On contacting the US base I discovered that plans for base personnel in the event of an attack are not available to the public. John McCarthy, Deputy Chief of Facility, explained that the Territory Emergency Services would be responsible for assistance to the town population in the event of an attack.

This seems to imply that the base does not see itself as responsible for such a contingency and that the town of Alice Springs wears both the risk of being the potential target and the responsibility for coping with and cleaning up after an attack.

A group of doctors, coordinated by Philip Nitschke, who analysed the Department of Defence document in 1988 agreed that evacuation would be the best method of preventing injury and death on a large scale. Evacuation however fails to cover the contingency of an accidental or guerrilla attack.

Further, there is no evacuation plan for the whole town.

Emergency Services do, however, have protocols for developing evacuation plans in the event of an evacuation being necessary.

Evacuation also depends on governments having an excellent idea of potential threat and being both brave and caring enough to initiate an evacuation procedure at an early stage of any perceived threat, despite the financial costs.
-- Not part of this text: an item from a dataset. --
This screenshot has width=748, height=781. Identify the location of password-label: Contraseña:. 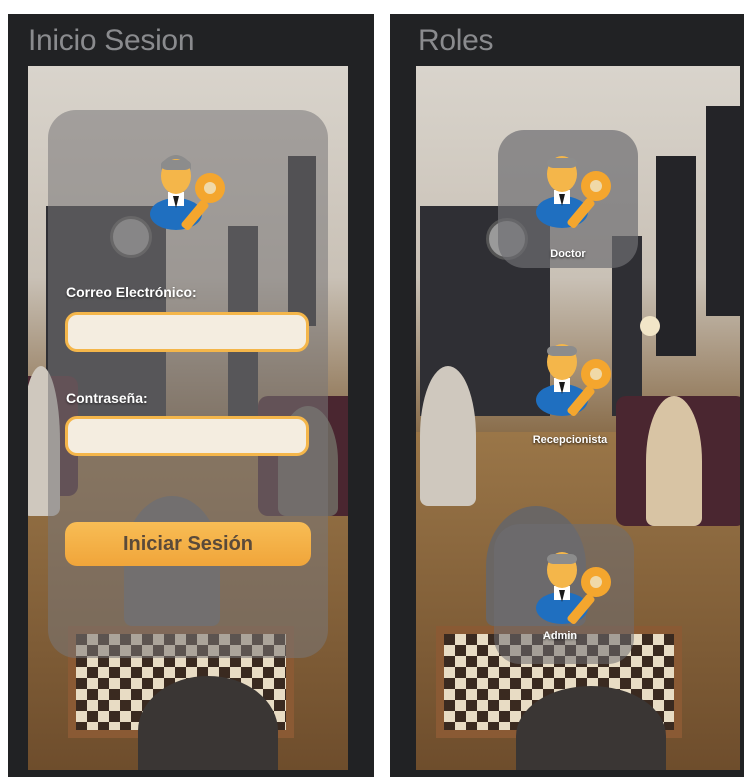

Intelligence gathered at the base might well permit the Australian Government the ability to initiate such an evacuation, but in general it seems the base does not supply the Australian Government with significant intelligence.

Whether the US would supply intelligence of that sort may also depend upon strategic considerations. The US might feel compelled to maintain secrecy about how much it does know and what sources it is monitoring: an evacuation of Alice Springs might indicate to a potential enemy that the US is able to monitor messages concerning an attack on the base.
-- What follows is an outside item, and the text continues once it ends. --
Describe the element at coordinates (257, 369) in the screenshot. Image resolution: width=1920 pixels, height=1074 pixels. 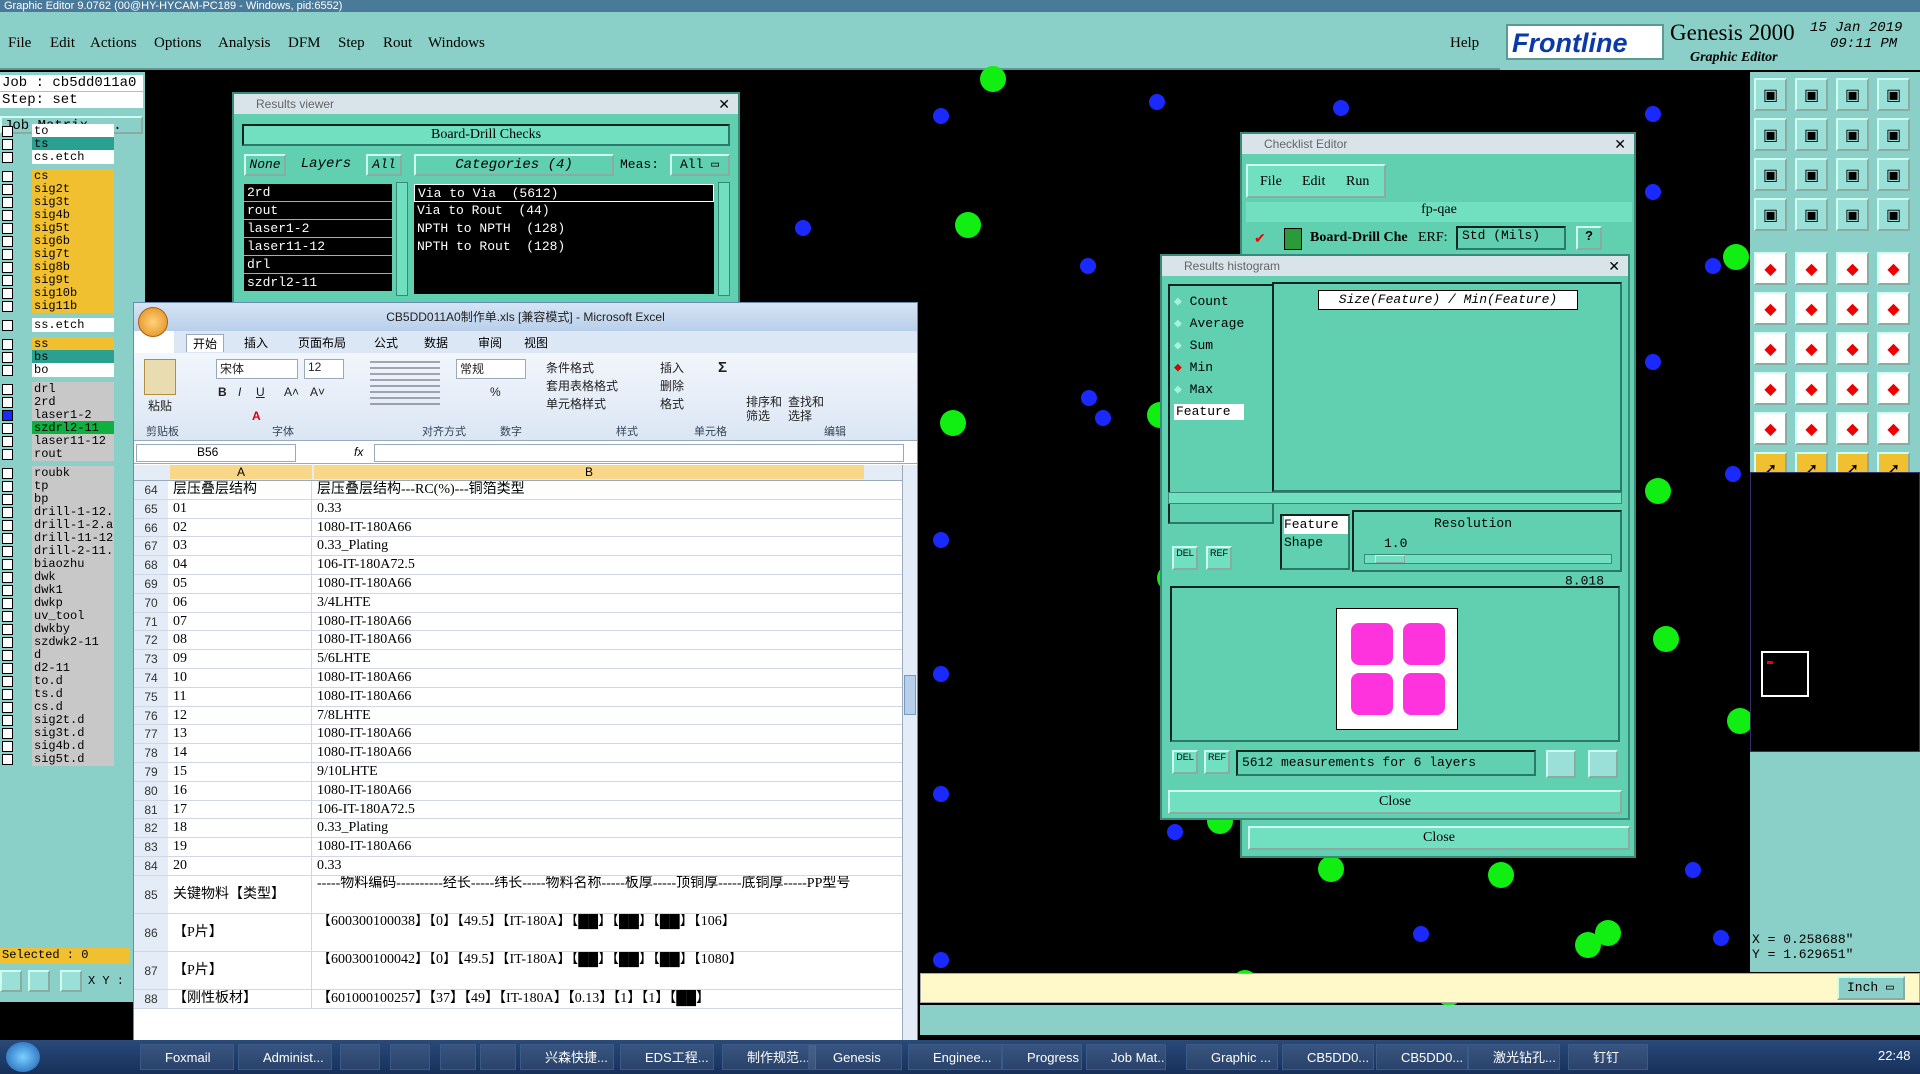
I see `font-name-select: 宋体` at that location.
It may be relevant to note that recent bombings of Iraq did not result in any notification of the Alice Springs population that there might be a threat of counter attack.
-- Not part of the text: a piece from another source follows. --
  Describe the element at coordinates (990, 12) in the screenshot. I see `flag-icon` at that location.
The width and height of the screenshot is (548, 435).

Evacuation in response to an attack that has already been launched is not viable, as the available warning is likely to be less than one hour.

Local head of Emergency Services, Iain Burns, explained that a nuclear attack would be dealt with by the current disaster plan. He accepted that a nuclear attack would raise particularly difficult problems, especially the electromagnetic pulse (more on this next week),  which would knock out the electrical power grid and most if not all electrically dependent communication systems.

He asserted, however, that that draft disaster plan should allow a strategy to be developed that would endeavour to meet that eventuality. Specific disaster plans are only developed for scenarios that seem to be a particularly high risk. Mr Burns said a nuclear attack on Pine Gap is deemed a very, very low risk. Internal sources have told me that the Alice Springs Hospital does not have a plan to cope with a nuclear emergency, although plans are in place to deal with other sorts of emergency and large increases in patients. The hospital has apparently not stockpiled selected treatments, such as iodine tablets, against the possibility of a nuclear attack and would be unable to cope with a massive influx of burns, breaks, severe cuts and radiation poisonings.